Published January 31, 2025
On Wednesday, more than two dozen eminent conservative leaders signed a statement: “The Future for the Family: A New Technology Agenda for the Right.” The statement, and the broader movement it represents, signals a new era of conservative thinking about the technologies that shape our lives and the public policies that must govern them. Until now, conservatism has had an ambiguous relationship to technology.
On the one hand, many of the conservative crusades in defense of “family values” over the decades have targeted technology: unwholesome television shows in the 1980s, video gambling in the 1990s, online pornography in the 2000s and beyond, “woke” influencers in the 2010s, and social media censors most recently. But these efforts have generally focused on the content flowing from our screens rather than the screens themselves. Conservatives have rarely heeded Marshall McLuhan’s famous dictum: “The medium is the message.”
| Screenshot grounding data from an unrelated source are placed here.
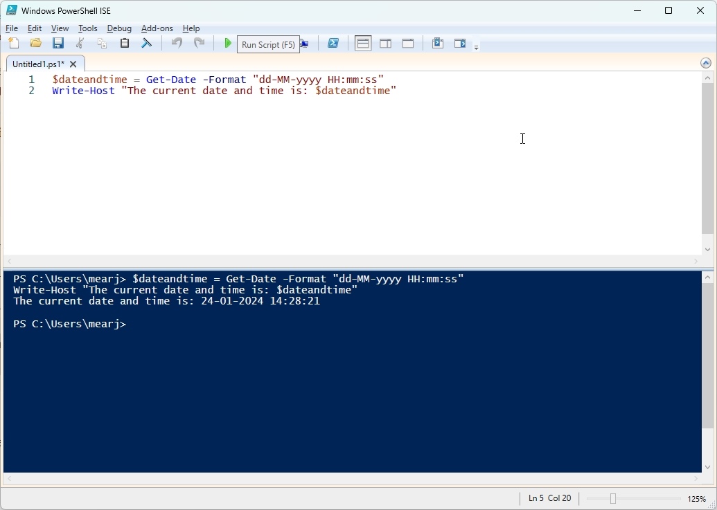Open a script using the folder icon

coord(35,43)
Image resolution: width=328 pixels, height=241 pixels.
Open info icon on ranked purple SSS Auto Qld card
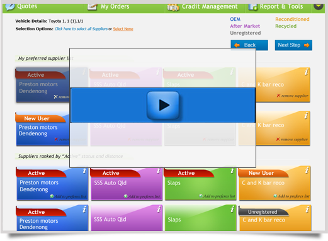coord(159,171)
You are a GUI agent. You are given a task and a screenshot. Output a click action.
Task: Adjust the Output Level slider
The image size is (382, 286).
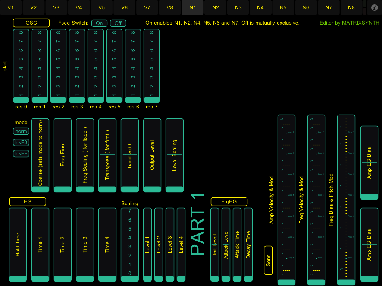[152, 155]
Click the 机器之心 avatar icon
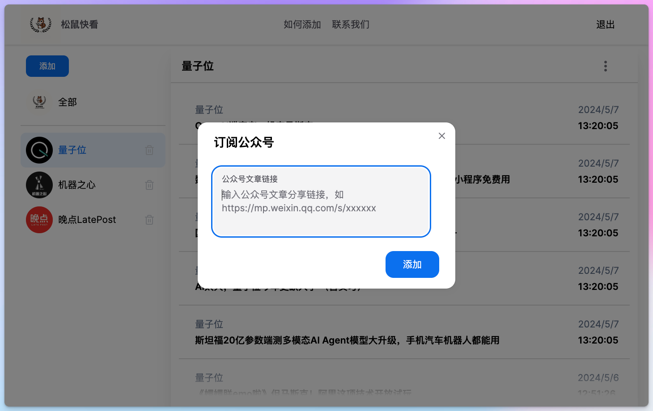 pyautogui.click(x=39, y=185)
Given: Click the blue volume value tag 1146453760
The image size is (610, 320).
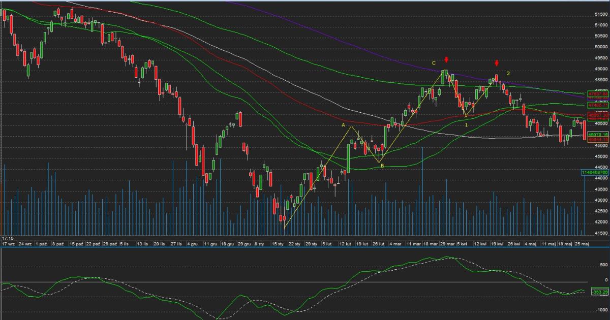Looking at the screenshot, I should point(595,173).
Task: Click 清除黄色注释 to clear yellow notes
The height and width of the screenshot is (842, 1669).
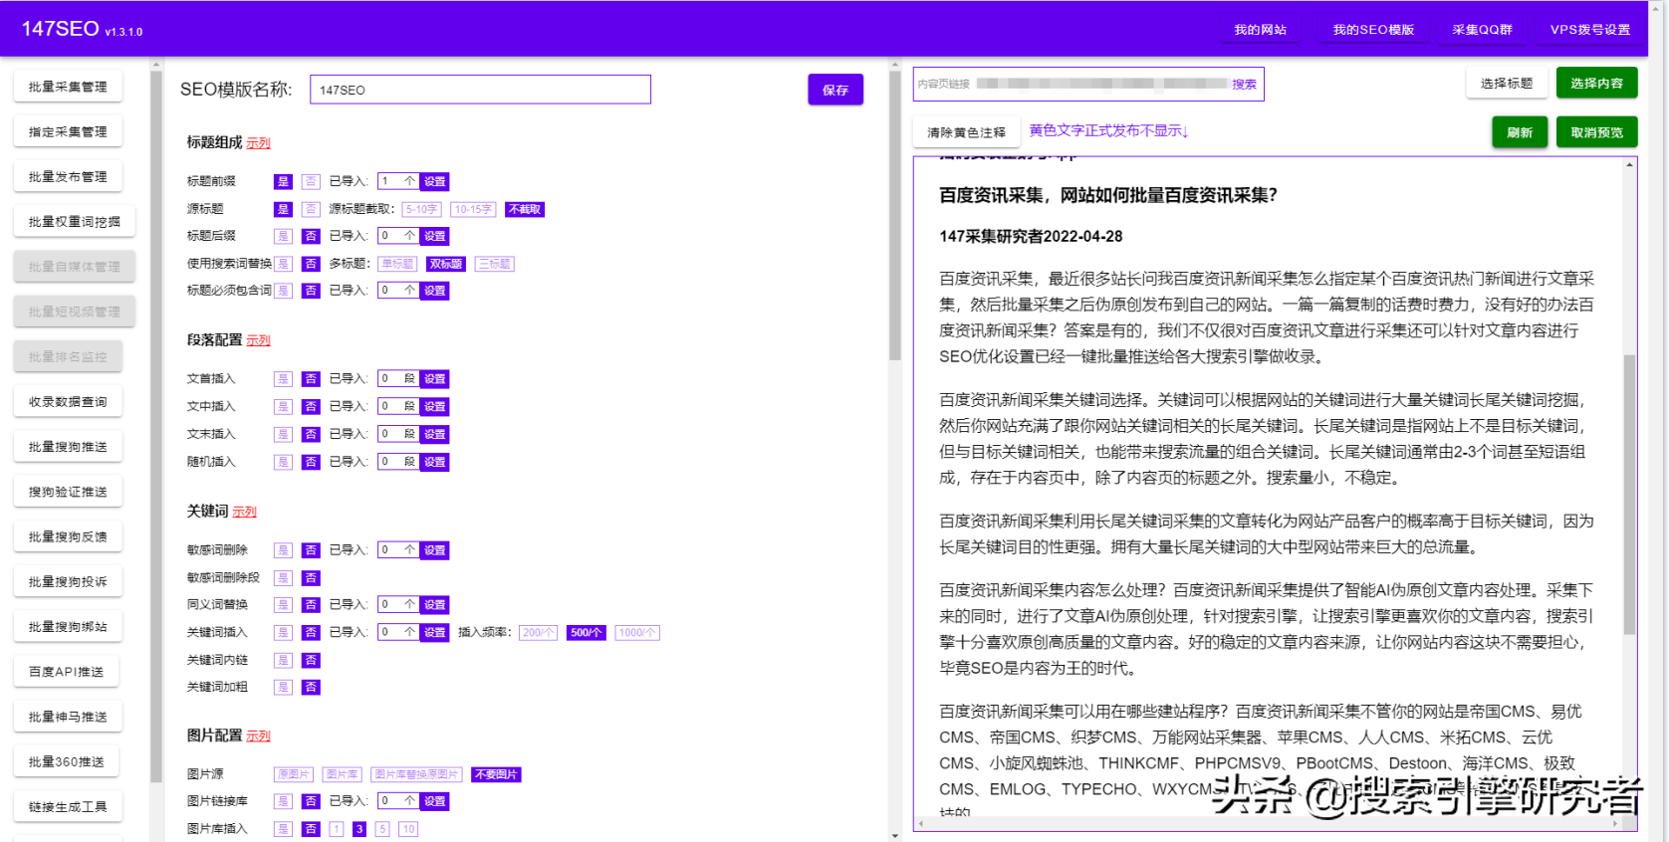Action: tap(965, 132)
However, it has become increasingly clear that the form of our technologies shapes us just as much as the content. Digital media fosters a sense of disconnection from our own bodies and physical communities, a sense of independence and autonomy that has helped to radically undermine traditional mores. But digital technology’s threats to the family are hardly new. For quite some time now, technological innovation has tended to disrupt communities (the car), gender roles (household appliances), and sexuality (the pill and in vitro fertilization). Inasmuch as automation and artificial intelligence threaten massive job replacement in some industries, they are liable to further weaken the ability of many men to earn a family wage.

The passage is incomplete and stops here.